▸ **TASKS AND EXERCISES**
[1] According to the given passage, how many days did the writer disappear from the world?
[2] From the given passage, extract the text between "WE WERE BATTERED" and "out the world.", inclusive, copying it word for word.

▸ **GIVEN PASSAGE**
════

A year ago I disappeared. I’d just hung up a Skype call with a close heart I cared about. I’d asked to be helped, needed assistance. Never had asked in all the years I’d been me. Not in 3 years chemo and surgeries spent alone. I had negative baht in my Bangkok bank account. All my money went not to staying in sheets in Myknonos, but lying between them every other weekend in hospital. And I had a little bit of hope, a light: a job, only a 3000 baht (100 dollars) plane ride away waiting. I remember when the words emptied out my lips, ‘I need help’. I never ask. I don’t trust people. I had holey shoes and a computer with 7 working keys and threadbare clothes because I did me by giving me medicine. I don’t put my existence in your arms because experience shows me trust drops are just a sexy way to smack your head on the sidewalk. But here I was doing just that. You have no idea how hard that was to get me to do.


WE WERE BATTERED AND BRUISED


But I asked, and help wasn’t coming. I can always remember the moment I collapsed under all the emotion I’d been carrying, all these years. Was like one, two pops to my tibias. Maybe it was because I opened me to the world, and by doing so threw away the kevlar that had pretend coated my skin, but at that moment I knew bullets could land in me. Was so ironic that I cheated death and danced post-tumor dissection but I was going to die by one shot to the heart. I broke down. I disappeared 107 days out the world.

════

▸ **STORED DATA**
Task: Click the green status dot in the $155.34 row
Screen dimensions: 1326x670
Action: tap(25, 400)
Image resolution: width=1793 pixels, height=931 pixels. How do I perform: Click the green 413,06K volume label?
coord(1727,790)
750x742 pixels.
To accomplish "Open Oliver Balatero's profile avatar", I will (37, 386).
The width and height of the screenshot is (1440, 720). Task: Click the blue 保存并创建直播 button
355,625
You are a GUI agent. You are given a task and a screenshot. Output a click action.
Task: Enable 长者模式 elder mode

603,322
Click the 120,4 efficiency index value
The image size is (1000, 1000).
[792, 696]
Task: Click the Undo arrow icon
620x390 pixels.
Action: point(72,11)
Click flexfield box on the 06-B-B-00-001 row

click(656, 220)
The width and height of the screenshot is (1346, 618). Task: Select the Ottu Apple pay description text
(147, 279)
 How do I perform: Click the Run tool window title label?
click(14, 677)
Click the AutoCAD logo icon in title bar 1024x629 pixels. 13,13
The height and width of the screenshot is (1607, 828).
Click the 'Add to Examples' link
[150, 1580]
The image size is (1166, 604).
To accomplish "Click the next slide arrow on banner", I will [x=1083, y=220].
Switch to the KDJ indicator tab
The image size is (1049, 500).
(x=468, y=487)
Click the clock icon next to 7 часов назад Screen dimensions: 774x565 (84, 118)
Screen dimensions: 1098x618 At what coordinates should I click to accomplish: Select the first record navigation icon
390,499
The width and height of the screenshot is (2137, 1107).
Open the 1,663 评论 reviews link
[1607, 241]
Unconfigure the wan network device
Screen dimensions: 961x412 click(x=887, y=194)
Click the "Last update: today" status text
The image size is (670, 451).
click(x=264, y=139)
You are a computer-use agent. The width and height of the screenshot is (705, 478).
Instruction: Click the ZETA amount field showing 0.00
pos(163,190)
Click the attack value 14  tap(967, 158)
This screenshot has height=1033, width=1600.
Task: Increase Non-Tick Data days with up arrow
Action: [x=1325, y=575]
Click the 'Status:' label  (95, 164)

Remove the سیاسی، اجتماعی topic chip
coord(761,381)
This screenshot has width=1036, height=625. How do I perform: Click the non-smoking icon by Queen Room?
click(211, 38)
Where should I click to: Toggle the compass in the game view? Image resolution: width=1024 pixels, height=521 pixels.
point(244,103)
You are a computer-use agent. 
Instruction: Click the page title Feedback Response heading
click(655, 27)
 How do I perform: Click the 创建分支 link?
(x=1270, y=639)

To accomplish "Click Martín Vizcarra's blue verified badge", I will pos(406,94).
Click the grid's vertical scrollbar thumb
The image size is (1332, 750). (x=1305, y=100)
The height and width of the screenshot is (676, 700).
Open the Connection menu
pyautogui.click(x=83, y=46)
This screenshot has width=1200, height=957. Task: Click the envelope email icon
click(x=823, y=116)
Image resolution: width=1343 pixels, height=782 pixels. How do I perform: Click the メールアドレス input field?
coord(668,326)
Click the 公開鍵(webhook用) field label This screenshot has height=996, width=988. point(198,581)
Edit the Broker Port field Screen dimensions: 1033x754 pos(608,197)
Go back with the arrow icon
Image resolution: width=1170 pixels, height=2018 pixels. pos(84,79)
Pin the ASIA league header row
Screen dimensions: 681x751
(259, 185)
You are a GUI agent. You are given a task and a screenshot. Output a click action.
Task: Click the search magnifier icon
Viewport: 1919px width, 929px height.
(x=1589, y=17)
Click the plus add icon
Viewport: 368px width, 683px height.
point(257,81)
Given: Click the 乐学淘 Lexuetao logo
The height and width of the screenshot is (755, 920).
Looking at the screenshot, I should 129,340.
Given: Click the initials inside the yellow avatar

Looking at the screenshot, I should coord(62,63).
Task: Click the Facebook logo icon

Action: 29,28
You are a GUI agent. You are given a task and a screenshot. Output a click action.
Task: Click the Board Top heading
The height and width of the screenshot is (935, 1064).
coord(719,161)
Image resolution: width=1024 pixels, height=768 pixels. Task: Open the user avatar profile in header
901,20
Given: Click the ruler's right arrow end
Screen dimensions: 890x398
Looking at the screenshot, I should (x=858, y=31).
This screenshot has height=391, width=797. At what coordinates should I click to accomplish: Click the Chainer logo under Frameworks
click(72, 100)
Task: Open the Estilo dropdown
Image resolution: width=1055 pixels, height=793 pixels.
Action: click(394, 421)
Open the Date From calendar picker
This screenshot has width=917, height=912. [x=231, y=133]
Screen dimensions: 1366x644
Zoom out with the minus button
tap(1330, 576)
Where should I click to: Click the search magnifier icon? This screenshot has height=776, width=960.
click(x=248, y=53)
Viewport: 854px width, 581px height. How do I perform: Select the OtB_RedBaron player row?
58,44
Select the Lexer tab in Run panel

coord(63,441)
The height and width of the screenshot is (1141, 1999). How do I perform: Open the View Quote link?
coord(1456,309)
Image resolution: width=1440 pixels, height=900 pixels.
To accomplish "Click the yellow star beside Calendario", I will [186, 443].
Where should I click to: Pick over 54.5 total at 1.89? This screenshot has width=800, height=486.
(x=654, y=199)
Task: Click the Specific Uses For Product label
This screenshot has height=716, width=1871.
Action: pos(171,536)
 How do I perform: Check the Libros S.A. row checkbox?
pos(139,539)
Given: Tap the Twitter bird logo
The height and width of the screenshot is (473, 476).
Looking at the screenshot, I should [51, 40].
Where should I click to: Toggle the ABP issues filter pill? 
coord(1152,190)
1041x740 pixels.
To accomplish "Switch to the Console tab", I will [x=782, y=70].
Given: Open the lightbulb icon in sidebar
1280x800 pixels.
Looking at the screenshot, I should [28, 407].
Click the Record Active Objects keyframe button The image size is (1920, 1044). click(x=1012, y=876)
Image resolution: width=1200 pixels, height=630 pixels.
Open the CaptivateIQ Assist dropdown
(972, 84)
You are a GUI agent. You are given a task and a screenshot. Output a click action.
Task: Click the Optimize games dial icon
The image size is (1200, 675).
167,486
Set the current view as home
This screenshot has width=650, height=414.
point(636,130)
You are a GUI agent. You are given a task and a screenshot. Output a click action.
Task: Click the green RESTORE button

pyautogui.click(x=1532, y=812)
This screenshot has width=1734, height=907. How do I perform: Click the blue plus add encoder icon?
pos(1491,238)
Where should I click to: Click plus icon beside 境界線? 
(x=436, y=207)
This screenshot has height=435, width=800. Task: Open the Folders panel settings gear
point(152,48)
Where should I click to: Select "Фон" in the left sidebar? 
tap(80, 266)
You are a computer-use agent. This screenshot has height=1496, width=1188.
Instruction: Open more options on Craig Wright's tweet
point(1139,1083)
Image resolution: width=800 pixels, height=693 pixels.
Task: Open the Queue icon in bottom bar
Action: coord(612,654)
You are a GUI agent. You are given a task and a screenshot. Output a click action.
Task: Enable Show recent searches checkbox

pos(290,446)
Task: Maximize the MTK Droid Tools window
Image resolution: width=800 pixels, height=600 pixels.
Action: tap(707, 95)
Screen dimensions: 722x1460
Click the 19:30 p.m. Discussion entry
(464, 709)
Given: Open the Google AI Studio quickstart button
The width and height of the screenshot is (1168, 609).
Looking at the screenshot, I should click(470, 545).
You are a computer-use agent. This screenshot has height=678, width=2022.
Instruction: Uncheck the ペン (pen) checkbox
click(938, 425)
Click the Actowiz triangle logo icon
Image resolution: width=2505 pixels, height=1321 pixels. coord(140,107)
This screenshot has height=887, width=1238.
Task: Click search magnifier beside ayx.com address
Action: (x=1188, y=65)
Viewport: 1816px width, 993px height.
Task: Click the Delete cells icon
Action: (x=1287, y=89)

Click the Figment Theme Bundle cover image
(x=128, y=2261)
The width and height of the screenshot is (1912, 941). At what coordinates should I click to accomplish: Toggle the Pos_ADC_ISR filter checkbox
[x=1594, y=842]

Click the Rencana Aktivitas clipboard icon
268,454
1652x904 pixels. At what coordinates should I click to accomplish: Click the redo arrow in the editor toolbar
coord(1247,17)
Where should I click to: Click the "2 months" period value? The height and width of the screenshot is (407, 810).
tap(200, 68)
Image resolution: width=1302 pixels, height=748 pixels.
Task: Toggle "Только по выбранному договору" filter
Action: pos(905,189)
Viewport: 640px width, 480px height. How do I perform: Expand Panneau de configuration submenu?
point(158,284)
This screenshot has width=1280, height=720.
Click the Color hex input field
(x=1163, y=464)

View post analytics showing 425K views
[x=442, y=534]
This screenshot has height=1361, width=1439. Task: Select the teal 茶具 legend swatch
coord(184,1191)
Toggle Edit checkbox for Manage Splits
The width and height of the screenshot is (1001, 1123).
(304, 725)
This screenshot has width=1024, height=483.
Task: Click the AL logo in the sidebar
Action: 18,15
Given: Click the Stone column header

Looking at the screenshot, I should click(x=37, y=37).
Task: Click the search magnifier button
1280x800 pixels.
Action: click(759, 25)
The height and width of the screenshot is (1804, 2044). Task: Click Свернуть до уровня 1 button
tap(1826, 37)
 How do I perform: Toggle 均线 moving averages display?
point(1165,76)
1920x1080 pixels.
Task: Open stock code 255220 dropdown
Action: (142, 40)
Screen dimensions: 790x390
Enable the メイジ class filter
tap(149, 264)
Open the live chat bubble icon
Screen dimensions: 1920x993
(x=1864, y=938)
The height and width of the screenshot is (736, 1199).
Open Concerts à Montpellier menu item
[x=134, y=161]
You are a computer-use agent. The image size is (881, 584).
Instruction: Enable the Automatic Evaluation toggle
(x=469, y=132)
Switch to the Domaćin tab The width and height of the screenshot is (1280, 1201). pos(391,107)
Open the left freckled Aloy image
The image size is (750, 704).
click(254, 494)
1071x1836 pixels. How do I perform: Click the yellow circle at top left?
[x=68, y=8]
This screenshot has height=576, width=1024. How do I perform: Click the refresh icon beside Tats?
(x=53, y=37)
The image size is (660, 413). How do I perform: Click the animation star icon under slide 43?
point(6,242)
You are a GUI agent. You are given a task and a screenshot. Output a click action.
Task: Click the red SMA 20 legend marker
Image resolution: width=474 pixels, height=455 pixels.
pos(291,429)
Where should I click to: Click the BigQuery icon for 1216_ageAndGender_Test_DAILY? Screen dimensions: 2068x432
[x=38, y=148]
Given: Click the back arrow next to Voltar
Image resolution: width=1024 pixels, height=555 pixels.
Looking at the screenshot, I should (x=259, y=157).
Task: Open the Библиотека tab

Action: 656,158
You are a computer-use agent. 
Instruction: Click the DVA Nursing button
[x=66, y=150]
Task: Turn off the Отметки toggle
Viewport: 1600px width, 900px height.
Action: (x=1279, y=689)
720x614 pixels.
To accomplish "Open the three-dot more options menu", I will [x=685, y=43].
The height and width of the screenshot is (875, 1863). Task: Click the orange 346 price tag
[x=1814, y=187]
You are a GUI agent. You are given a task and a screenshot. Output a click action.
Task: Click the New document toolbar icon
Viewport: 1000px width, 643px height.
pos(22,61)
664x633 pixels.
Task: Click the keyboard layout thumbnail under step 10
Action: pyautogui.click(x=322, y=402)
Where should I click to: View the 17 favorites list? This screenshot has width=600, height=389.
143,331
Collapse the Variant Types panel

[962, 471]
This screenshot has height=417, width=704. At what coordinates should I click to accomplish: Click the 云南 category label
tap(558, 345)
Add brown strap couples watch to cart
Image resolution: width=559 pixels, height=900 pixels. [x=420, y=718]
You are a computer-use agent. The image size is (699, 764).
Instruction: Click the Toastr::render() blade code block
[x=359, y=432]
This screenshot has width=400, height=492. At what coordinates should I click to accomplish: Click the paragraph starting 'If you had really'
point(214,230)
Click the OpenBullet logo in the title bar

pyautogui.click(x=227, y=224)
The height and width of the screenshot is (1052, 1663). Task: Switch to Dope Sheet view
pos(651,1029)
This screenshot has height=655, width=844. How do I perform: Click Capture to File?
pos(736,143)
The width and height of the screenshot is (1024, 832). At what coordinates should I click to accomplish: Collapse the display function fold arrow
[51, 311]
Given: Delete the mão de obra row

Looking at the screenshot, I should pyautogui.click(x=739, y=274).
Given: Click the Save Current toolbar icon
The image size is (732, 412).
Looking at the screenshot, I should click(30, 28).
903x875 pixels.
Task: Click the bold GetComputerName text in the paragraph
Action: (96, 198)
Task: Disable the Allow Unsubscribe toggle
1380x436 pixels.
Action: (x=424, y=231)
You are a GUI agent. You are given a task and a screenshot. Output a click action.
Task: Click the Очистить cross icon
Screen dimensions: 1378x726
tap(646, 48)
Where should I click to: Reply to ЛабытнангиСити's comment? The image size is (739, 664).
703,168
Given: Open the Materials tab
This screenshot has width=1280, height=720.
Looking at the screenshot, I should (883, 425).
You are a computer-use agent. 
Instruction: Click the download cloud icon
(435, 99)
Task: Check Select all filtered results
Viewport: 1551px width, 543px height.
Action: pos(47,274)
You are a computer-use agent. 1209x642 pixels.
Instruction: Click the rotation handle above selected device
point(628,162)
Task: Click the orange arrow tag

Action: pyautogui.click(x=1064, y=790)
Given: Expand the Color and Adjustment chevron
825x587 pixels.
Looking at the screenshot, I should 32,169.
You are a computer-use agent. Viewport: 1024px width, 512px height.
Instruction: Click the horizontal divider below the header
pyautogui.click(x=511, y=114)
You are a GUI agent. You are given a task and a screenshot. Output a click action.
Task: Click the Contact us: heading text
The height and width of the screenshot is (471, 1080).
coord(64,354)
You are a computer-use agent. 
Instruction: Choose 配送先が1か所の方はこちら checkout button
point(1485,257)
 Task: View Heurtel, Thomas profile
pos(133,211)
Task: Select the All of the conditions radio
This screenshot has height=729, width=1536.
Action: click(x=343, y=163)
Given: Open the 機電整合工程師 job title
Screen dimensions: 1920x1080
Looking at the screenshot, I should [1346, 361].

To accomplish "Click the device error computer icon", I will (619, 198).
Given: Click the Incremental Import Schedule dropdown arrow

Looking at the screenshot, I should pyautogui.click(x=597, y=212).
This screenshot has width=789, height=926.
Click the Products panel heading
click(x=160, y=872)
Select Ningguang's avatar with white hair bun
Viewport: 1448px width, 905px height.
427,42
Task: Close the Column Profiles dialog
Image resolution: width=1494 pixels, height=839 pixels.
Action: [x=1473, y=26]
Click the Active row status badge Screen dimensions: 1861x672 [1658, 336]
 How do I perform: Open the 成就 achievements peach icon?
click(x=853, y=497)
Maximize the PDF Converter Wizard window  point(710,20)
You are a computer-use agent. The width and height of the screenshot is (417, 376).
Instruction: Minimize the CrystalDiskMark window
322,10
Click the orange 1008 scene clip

════

▸ **YOUR RESPONSES**
[1] 107 days.

[2]
WE WERE BATTERED AND BRUISED


But I asked, and help wasn’t coming. I can always remember the moment I collapsed under all the emotion I’d been carrying, all these years. Was like one, two pops to my tibias. Maybe it was because I opened me to the world, and by doing so threw away the kevlar that had pretend coated my skin, but at that moment I knew bullets could land in me. Was so ironic that I cheated death and danced post-tumor dissection but I was going to die by one shot to the heart. I broke down. I disappeared 107 days out the world.